In an interview with OBJ, Mr. Bryden said the new dollars will go towards the equity portion of the various projects in its pipeline, which have a total capital cost of about $1.2 billion. Approximately a third of that will be funded by equity, with the balance to be from debt financing, he explained.
Mr. Bryden said Plasco will invest about half of that $360 million or so in equity, with the expectation being to locate partners for the other 50 per cent.
The most capital- and time-intensive portion of Plasco’s projects, Mr. Bryden said, is the engineering of its waste-to-energy equipment, with a small share of the funding taken up by the construction of the plants’ civil infrastructure and actual bricks and mortar.
One of Plasco’s most advanced projects is located in Red Deer and could see equipment delivered by as early as the end of 2011.
“We expect the production of specific equipment (for the Red Deer plant) to begin in the next several weeks or months,” he said.
However, the building of the plant’s supporting infrastructure likely won’t take place until the following construction season, which means Red Deer won’t start processing waste until around late 2012 or early 2013.
As well, Mr. Bryden explained the project hinges on it receiving a crucial grant from the federal government’s Green Infrastructure Fund, although he said he’s optimistic it will.

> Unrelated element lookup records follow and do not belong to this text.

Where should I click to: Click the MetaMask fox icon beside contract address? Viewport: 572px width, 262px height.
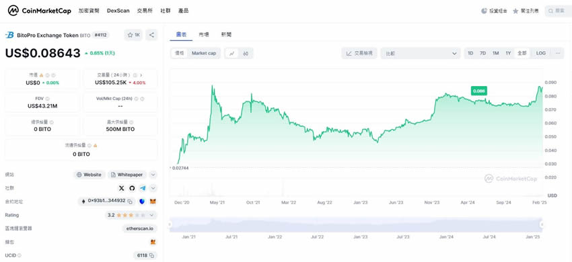[153, 201]
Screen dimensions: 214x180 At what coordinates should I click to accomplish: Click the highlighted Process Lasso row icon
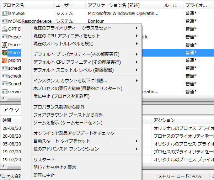pyautogui.click(x=5, y=52)
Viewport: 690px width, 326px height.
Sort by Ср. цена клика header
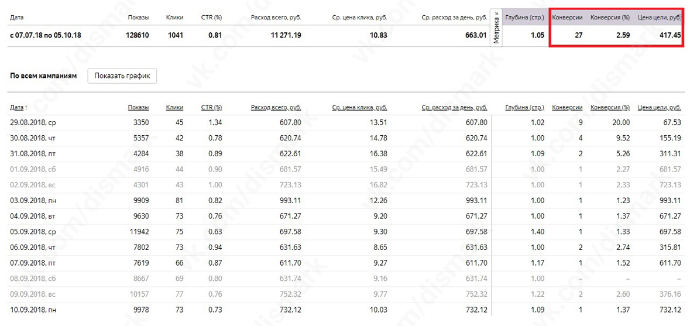359,107
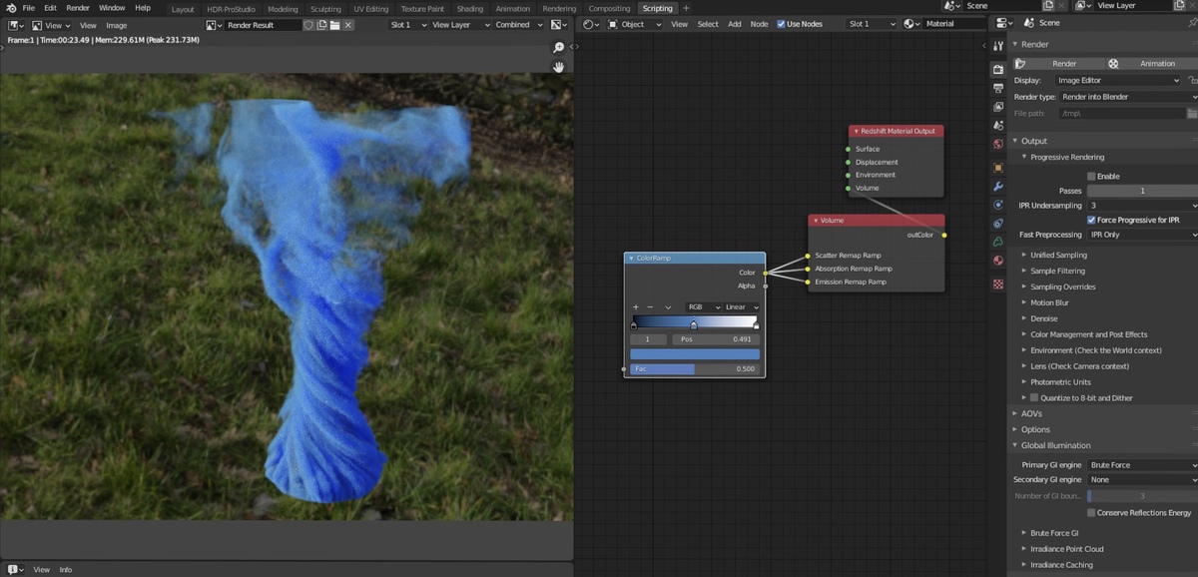The image size is (1198, 577).
Task: Select the pan hand tool icon
Action: pos(559,67)
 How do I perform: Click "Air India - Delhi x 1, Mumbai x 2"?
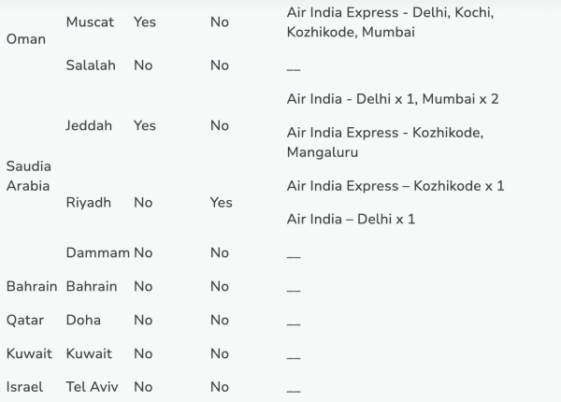(x=397, y=99)
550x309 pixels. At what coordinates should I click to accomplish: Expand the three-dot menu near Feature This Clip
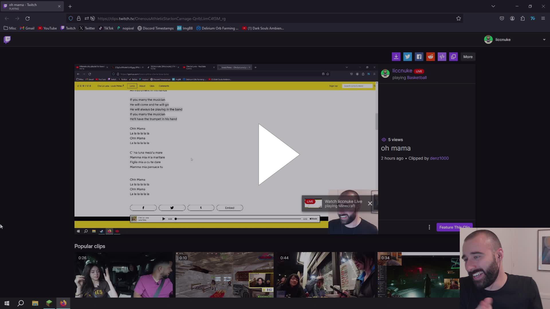429,227
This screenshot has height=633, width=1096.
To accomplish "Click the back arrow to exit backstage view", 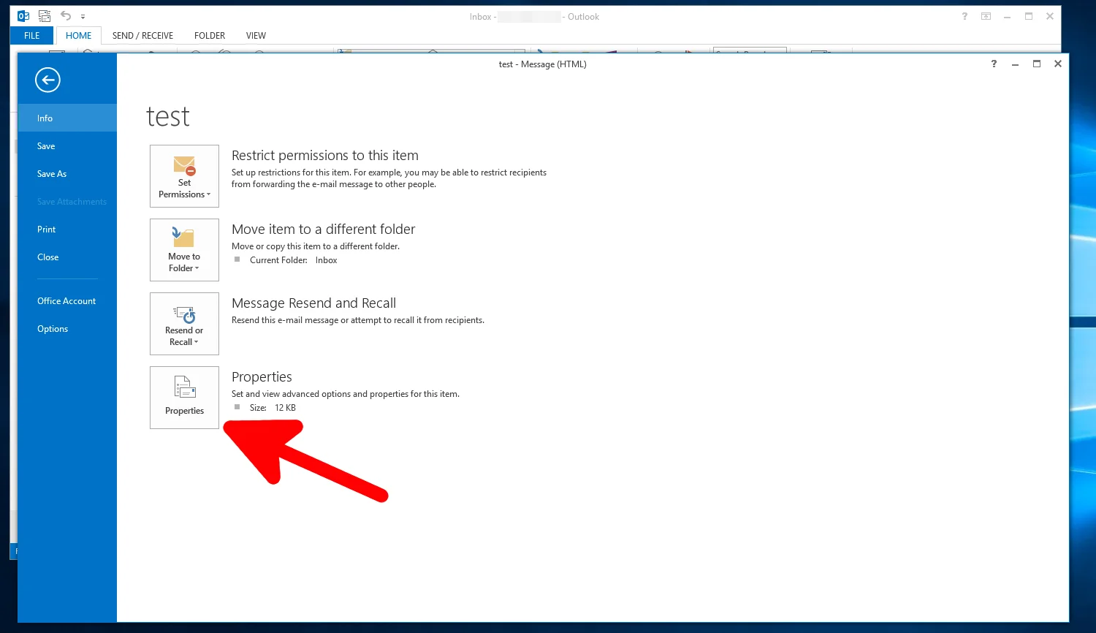I will tap(47, 80).
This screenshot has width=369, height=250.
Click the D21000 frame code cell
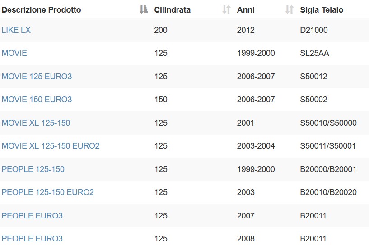[314, 30]
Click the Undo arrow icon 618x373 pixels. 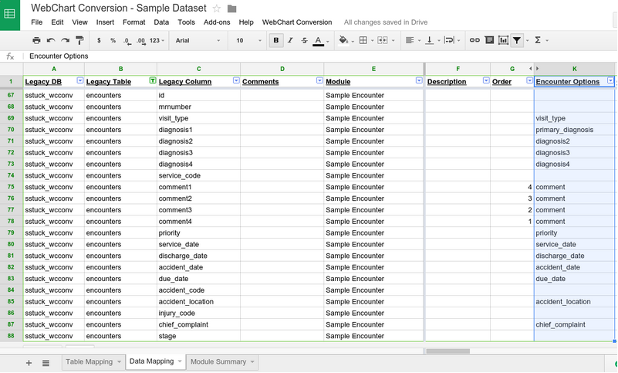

At around the same time, Plasco anticipates completing work on its full-scale Ottawa plant, as long as the current council agrees to go ahead. While the project has already received advanced approvals from the Larry O’Brien-led council, Mr. Bryden said he expects the new administration will want to take a look at it again.
“The contract work (on the Ottawa facility) has been advanced a long way, so it won’t take long after the point when we go back to council. And if they agree to proceed, it shouldn’t take long to enter into a contract,” he noted, which puts the Ottawa launch shortly after Red Deer.
Many of the other developments, meanwhile, are depending on data from Plasco’s Trail Road demonstration facility, which has been processing post-recycled waste from the city of Ottawa since the beginning of 2008.
The company is in the process of getting a new indefinite permit from the Ontario Ministry of the Environment to operate the local municipal solid waste conversion facility. The previous permit for the three-acre demonstration plant expired on Jan. 21, 2011.
Mr. Bryden said that, barring any complications, he expects the environmental screening process for the Trail Road facility ought to be completed by early this summer, following which the ministry will be in a position to issue a certificate of approval for the plant.
“There’s no reason for concern that there will be a delay or that it won’t be issued,” Mr. Bryden said, noting that the approvals will mean that Plasco will be able to gradually increase the maximum amount of solid waste the facility takes in, to 135 tonnes from its current 85-tonne level.
Trail Road is an important piece of the puzzle in showing prospective clients that they will be able to reliably reproduce the energy production results in their own Plasco-built plants. For example, California’s Salinas County gave its approval according to the U.S. state’s Renewables Portfolio Standard for energy produced at Trail Road. The county recently announced it had selected Plasco after a three-year-long competitive process, and is now going through the environmental screening process for a proposed facility before signing a final contract.
Other California projects have also agreed to issue advance green approvals for the energy as long as Plasco is able to prove it’s doing the same thing, allowing the company to sell its power at a much higher rate.
Mr. Bryden added Plasco is “well-advanced” with agreements for developments in two Polish cities and a project in the United Kingdom, although no details can be released yet. The company is also in the advanced stages of exploring opportunities in the Caribbean, where waste-to-energy processing is an attractive alternative to using valuable land for landfill space, he said.
As for Plasco’s Chinese development, Mr. Bryden commented: “We have the various elements to get started on building a plant there within the next calendar year or early next year.”
And all that progress has made the company an attractive investment, despite its pre-revenue state, he added. “The valuation of the corporation tends to move along on the view of investors about the level of confidence they have in our project pipeline and the time to deliver them.
“I believe our value will be increasing in the current year, provided we continue the path we’re on.”